Here’s to Oregon

November 24, 2013 (Updated December 4, 2013)

With the holidays upon us, it’s time to start thinking about what kind of cheer will be filling your glasses this season. With more than 550 wineries, craft breweries and artisan distilleries to choose from in Oregon, the question is: where do you start? One of the best ways is to head out and meet with the makers of all these fine libations.


The Oregon Craft Beverage Council has made it easy with their Here’s to Oregon Holiday Passport promotion. Through January 31st, eight of Oregon’s top wine, beer and spirits producers have created special offers in their tasting rooms, brewpubs and distilleries. We like to think of it as a tasty Oregon road trip designed for toasting.

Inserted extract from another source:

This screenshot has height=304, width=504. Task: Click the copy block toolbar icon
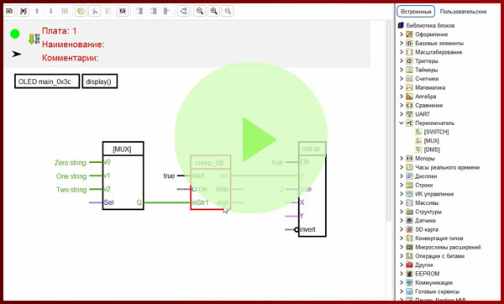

According to Ed King, President of the Oregon Craft Beverage Council and founder of King Estate Winery, “There’s a reason so much attention is being paid to our products — the quality and craftsmanship of Oregon wine, beer, and spirits simply can’t be beat.  Even more promising is what lies ahead.”  We couldn’t agree more.

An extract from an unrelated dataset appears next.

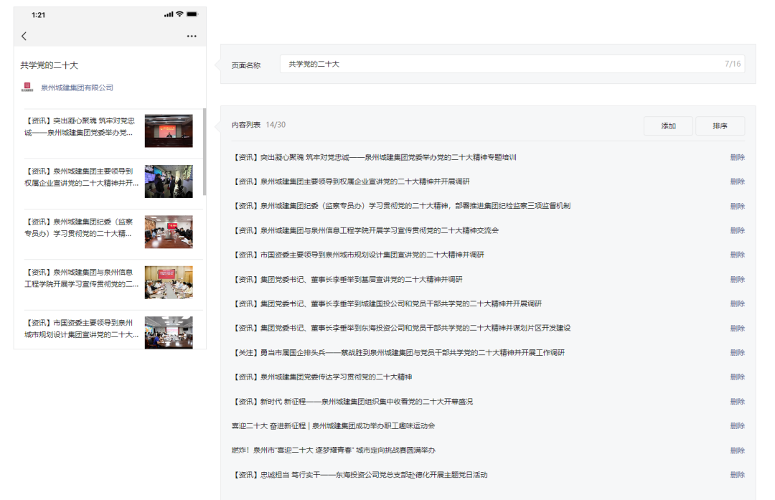
Task: Click the 泉州城建集团有限公司 account link
Action: point(77,88)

With the Here’s to Oregon Holiday Passport, you can experience first hand the quality and craftsmanship of Oregon’s spirits. All you need to do is download the passport and show it at participating member locations. The passport includes festive offerings like free wine tastings and complimentary pint glasses.

While serving Oregon’s craft beverages on your holiday table is all about good taste, it also supports thousands of families who grow and make what we love to drink.

As always, be safe and smart when you’re out on the road sampling Oregon.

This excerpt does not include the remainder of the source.